La tête de la jeune femme reposait sur l’épaule de son époux qui, à cet instant, posait ses lèvres sur le front découvert par le capuchon.

Guillaume ne releva pas l’insolence, occupé qu’il était à observer le seul personnage qu’il ne connaissait pas : un homme barbu, assez court de taille mais solidement charpenté et qui portait sur lui tout un arsenal de pistolets et de poignards. Sans aucun doute le fameux Bruslart. Il discutait avec l’abbé, trop bas pour qu’on pût surprendre leurs paroles, mais assez véhémentement pour laisser supposer un désaccord. Et soudain Guillaume entendit :

— C’est de la folie ! Madame la duchesse est malade ! En l’embarquant vous la condamnez au supplice.

— Dites que je m’y condamne moi-même, l’abbé ! coupa Elisabeth. Même si j’étais mourante, je suivrais mon époux. Et ce n’est qu’un malaise.

La discussion s’arrêta là : venant du chemin côtier deux hommes arrivaient, traînant après eux un troisième qui se débattait sans pouvoir leur échapper : Sainte-Aline et une espèce de rustre taillé comme une armoire, qui devait être son valet à tout faire. Guillaume reconnut tout de suite le prisonnier dont la barbe et la moustache postiches avaient dû s’évanouir dans la bagarre :

— Sacrebleu ! Ils ont pris Victor Guimard ! Cet imbécile a dû les suivre.
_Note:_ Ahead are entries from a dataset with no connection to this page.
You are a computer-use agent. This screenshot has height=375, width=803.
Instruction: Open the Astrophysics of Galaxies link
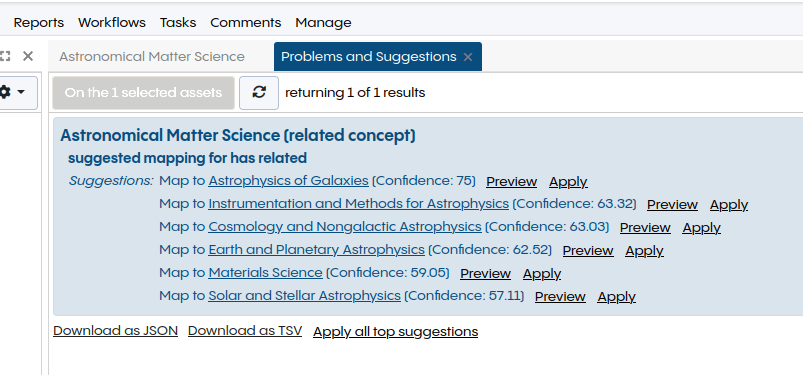tap(288, 181)
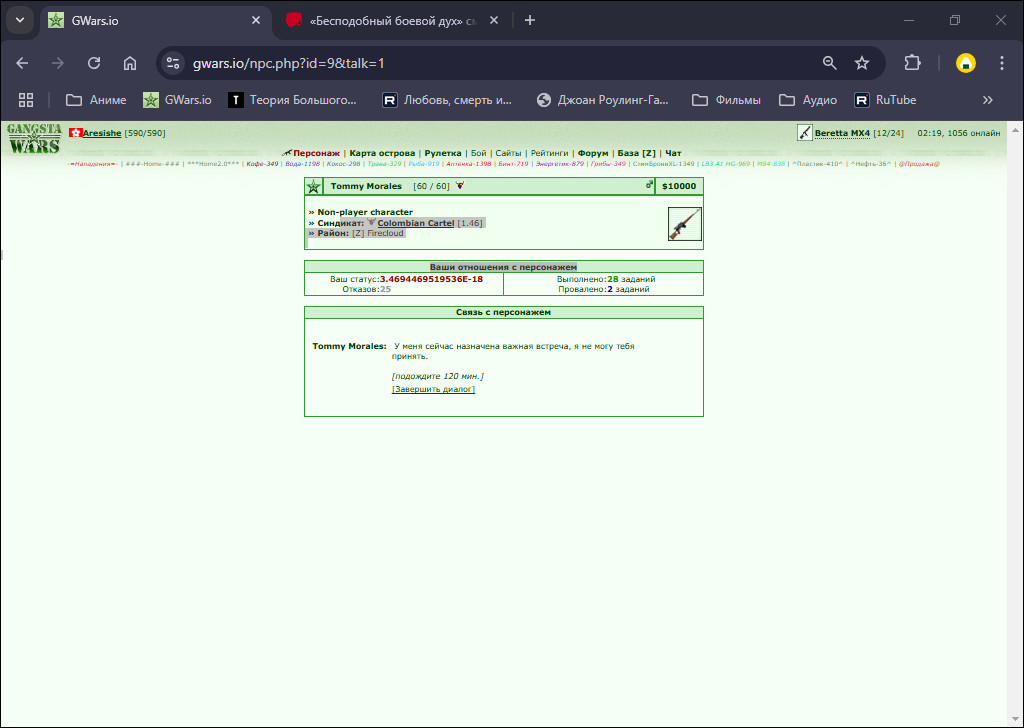
Task: Open the Фильмы bookmarks folder
Action: [x=726, y=100]
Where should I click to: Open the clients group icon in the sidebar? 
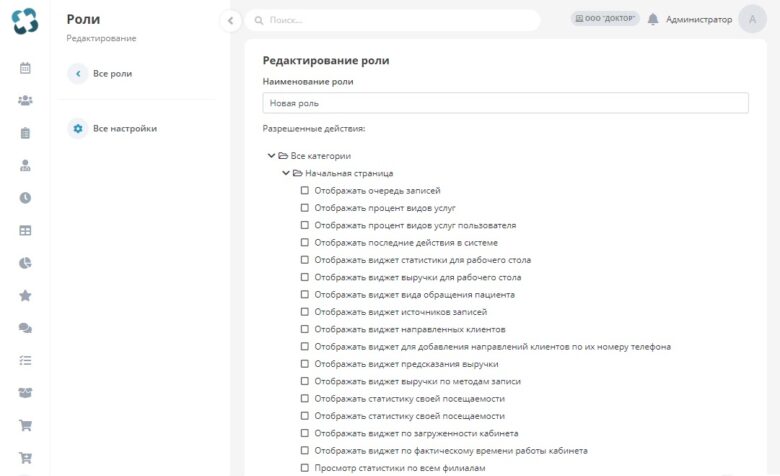(25, 100)
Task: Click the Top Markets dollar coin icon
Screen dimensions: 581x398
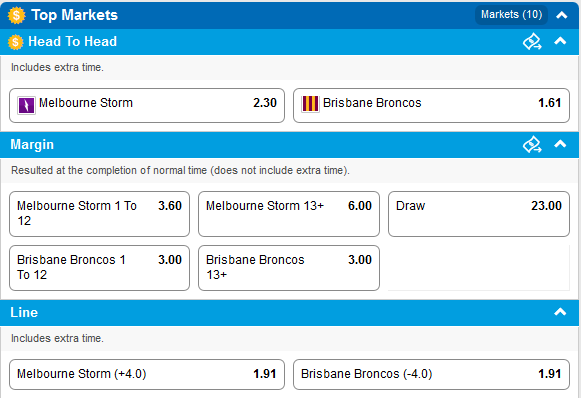Action: coord(16,16)
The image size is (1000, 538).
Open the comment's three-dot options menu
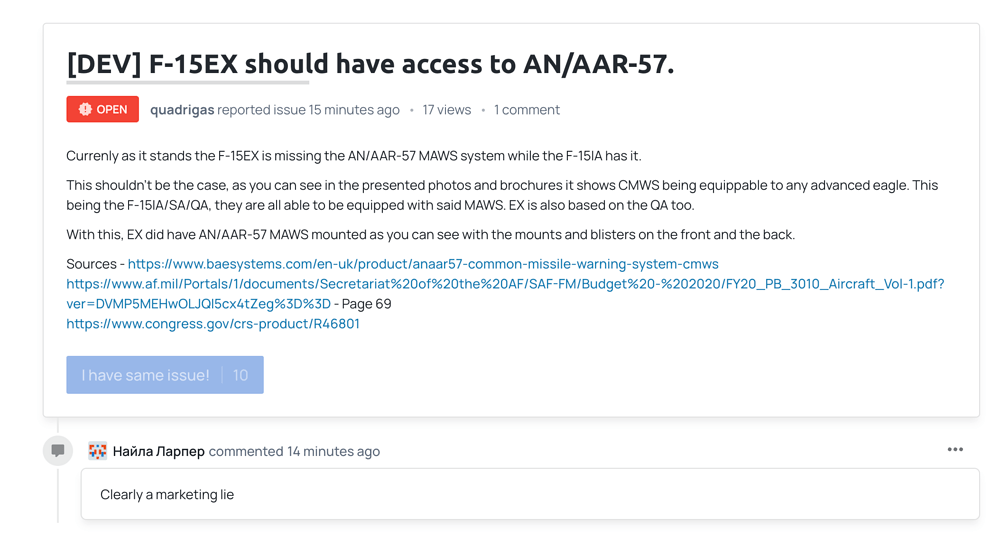pos(955,449)
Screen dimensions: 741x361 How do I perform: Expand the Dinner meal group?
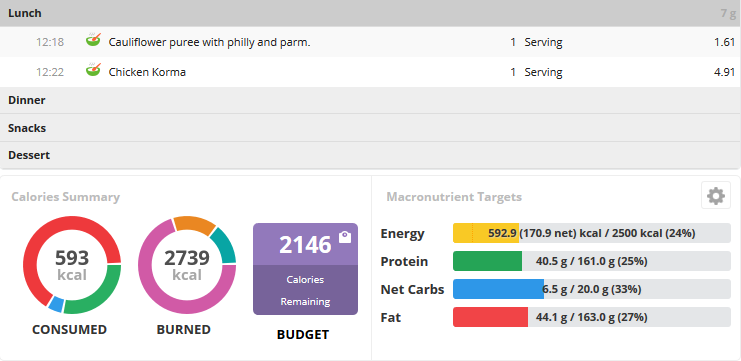[x=370, y=100]
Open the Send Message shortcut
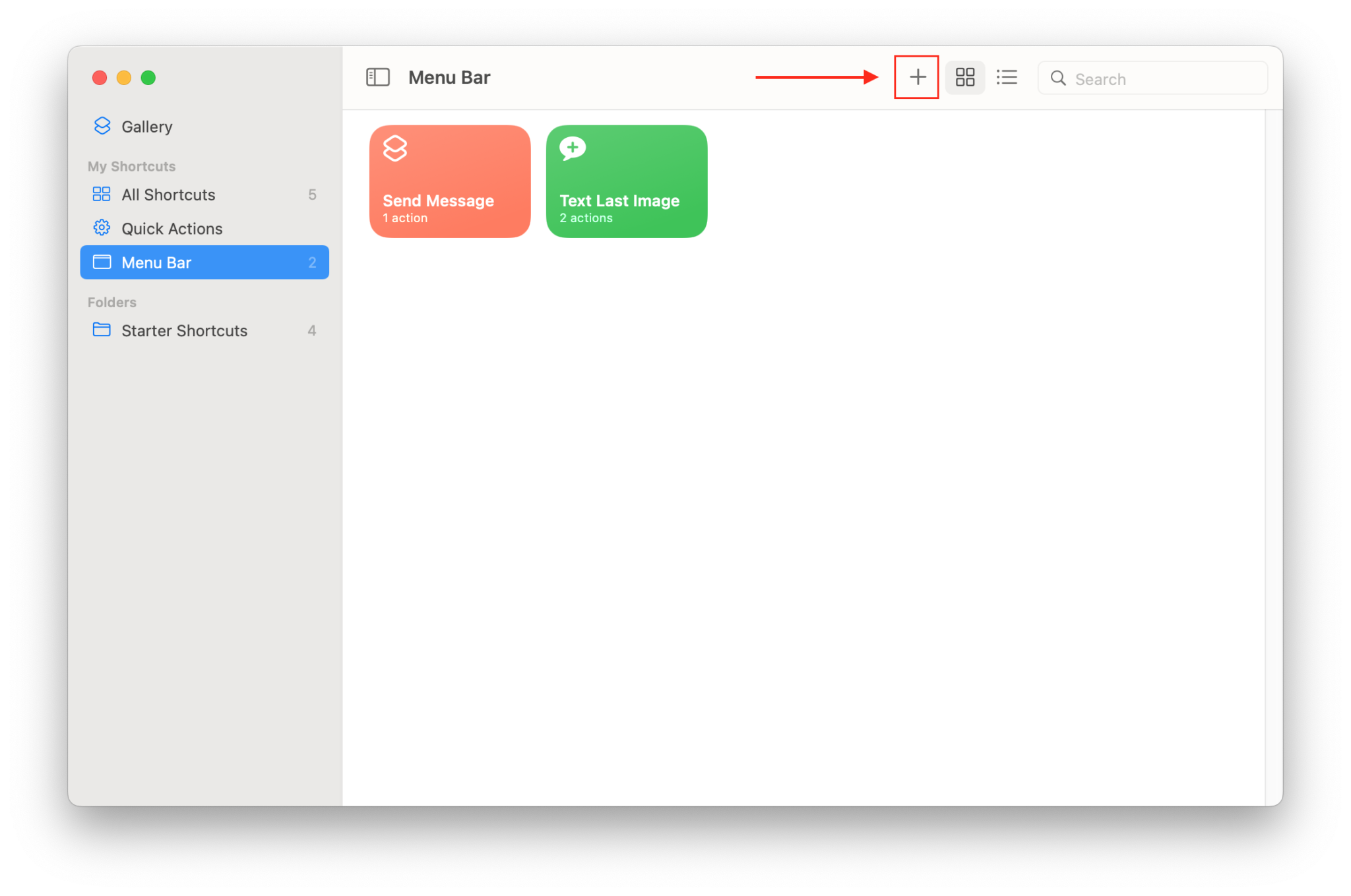The image size is (1351, 896). click(449, 181)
— Vous êtes sûr que c’est lui ? fit Arthur.

— Tout à fait. Tu l’as connu avec des postiches, mais regarde mieux !

— Vous ne croyez pas qu’on aurait mieux fait de l’emmener ? Après tout, il pouvait nous être utile…

— Je t’ai dit mes raisons mais, chut ! Écoutons !

En effet, ses deux gardiens venaient de jeter Guimard aux pieds de Bruslart, le nez dans le sable, en déclarant que c’était un espion.

— Il nous suit depuis Bayeux, dit Sainte-Aline, mais j’ai préféré le laisser venir jusqu’ici, sachant bien qu’il serait plus facile d’en disposer dans ce coin désert.

En dépit de sa situation précaire, le policier tentait cependant se défendre :

— Vous êtes fou, mon bonhomme ! On a tout le même bien le droit d’aller de Bayeux à Vierville ? Le chemin n’est pas à vous tout seul… ou alors, c’est que vous êtes des brigands ! Prenez ma bourse et laissez-moi tranquille !

— Nous n’avons que faire de votre argent. Qui êtes-vous ?

— Qu’est-ce que ça peut bien vous faire ? Vous êtes en force et je suis tout seul, alors qu’attendez-vous de moi ?

— La vérité. Pourquoi nous suiviez-vous ?

— Encore une fois, je ne vous suivais pas, mais il est probable que je perds mon temps à vous le répéter.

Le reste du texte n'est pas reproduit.